3) La terza fase prevede la stimolazione del primo chakra. I chakra rivestono un ruolo importante, poiché nelle filosofie orientali, essi costituiscono la totalità dei centri di energia presenti all’interno corpo umano che governano funzioni organiche, psichiche ed emotive dell’individuo. Questo obiettivo viene raggiunto saltando ritmicamente mantenendo le braccia alzate, ripetendo il mantra Hu! Hu! Hu! fin che lo sentirete echeggiare all’interno di voi. In questo modo riaccenderete l’energia appartenente ai chakra inferiori, la quale salirà verso l’alto. [Durata 10 minuti]

4) La quarta fase, detta anche dell’immobilità, comincia nell’istante in cui si riceve il comando stop durante la fase tre. Dopodiché dovrete fermarvi per 15 minuti mantenendo la posizione che avete assunto in quel momento, questo vi aiuterà a percepire l’energia dentro di voi. [Durata 15 minuti]

5) La quinta fase prevede la conclusione di questa meditazione dinamica Osho con la danza libera. Lasciate che il vostro corpo inizi una danza liberatoria, sincera e naturale, festeggiando così tutta l’energia che avete ritrovato attraverso i chakra.
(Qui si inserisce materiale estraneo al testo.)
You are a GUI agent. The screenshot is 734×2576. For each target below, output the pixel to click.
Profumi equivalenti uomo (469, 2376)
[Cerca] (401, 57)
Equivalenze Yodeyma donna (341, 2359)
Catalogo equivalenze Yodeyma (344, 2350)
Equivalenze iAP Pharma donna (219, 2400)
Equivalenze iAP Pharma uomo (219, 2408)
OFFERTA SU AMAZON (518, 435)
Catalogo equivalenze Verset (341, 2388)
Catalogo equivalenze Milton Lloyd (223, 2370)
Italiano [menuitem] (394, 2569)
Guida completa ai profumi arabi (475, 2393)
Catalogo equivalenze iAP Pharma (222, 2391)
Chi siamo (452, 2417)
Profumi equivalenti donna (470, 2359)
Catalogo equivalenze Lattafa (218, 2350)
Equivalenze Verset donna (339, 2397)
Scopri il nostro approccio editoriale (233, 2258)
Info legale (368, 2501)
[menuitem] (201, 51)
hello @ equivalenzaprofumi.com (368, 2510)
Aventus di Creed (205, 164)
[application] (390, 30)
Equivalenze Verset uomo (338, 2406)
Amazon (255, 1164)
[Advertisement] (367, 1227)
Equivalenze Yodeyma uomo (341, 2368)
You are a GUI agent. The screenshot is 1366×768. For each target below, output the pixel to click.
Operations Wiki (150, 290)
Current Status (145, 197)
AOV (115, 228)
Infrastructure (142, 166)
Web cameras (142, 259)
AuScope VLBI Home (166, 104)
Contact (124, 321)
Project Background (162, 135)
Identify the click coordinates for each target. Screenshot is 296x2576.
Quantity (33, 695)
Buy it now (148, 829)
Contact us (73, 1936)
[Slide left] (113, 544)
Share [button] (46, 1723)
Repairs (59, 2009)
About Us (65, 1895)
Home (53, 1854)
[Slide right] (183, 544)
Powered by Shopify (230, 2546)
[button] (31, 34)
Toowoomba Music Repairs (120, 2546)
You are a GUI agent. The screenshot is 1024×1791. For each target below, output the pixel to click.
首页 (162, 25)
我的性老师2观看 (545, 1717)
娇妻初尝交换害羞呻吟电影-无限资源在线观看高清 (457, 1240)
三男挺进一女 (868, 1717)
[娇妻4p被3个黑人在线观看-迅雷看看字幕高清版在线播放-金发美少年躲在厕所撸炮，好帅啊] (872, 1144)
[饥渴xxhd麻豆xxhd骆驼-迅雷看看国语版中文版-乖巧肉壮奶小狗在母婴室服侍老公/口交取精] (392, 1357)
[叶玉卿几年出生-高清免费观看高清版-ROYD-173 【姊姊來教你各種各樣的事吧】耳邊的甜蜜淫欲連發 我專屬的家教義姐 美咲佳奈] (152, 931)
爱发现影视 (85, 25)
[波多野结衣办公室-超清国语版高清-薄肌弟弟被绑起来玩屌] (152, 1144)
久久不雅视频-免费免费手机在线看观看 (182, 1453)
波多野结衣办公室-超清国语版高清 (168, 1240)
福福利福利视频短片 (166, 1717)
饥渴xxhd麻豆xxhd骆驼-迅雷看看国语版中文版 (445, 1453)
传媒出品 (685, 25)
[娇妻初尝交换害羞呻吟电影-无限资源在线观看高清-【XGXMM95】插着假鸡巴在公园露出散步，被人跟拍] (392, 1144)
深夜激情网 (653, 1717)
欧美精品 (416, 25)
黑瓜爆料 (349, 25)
Benefici nella pratica di meditazione Osho
Sperimentare la meditazione non convenzionale, come quella dinamica Osho può portare a molti benefici nella vostra vita, primo fra tutti la disinvoltura e l’accrescimento della vostra energia interiore. Questi semplici esercizi faciliteranno l’incanalazione dell’energia in una nuova direzione, in modo che questa non ristagni all’interno di voi. Bisogna tenere conto del fatto che questa pratica consente di guardare all’interno di sé, ritrovando qualcosa che è andato perduto.

La meditazione Osho facilita il ritrovamento del silenzio interiore, consentendovi di raggiungere livelli di concentrazione più alti nella vita di tutti i giorni. È pertanto indicata per tutti coloro che conducono uno stile di vita occidentale, che spesso non hanno tempo per dedicarsi al proprio benessere interiore.

A differenza delle meditazioni tradizionali, dove concentrazione, silenzio e gambe incrociate sono le caratteristiche fondamentali per raggiungere la consapevolezza di sé, in questo caso i movimenti attivi del nostro corpo consentiranno di evitare fattori di distrazione tipici delle tecniche di meditazione classiche.
Un limite della meditazione Osho è sicuramente il fatto che non sempre è possibile avere a disposizione gli spazi e il tempo per muovere liberamente il proprio corpo come previsto da Osho.
La meditazione Osho vi aiuterà ad essere più empatici, ottenendo più sintonia verso il prossimo, un aspetto da non sottovalutare nella società contemporanea.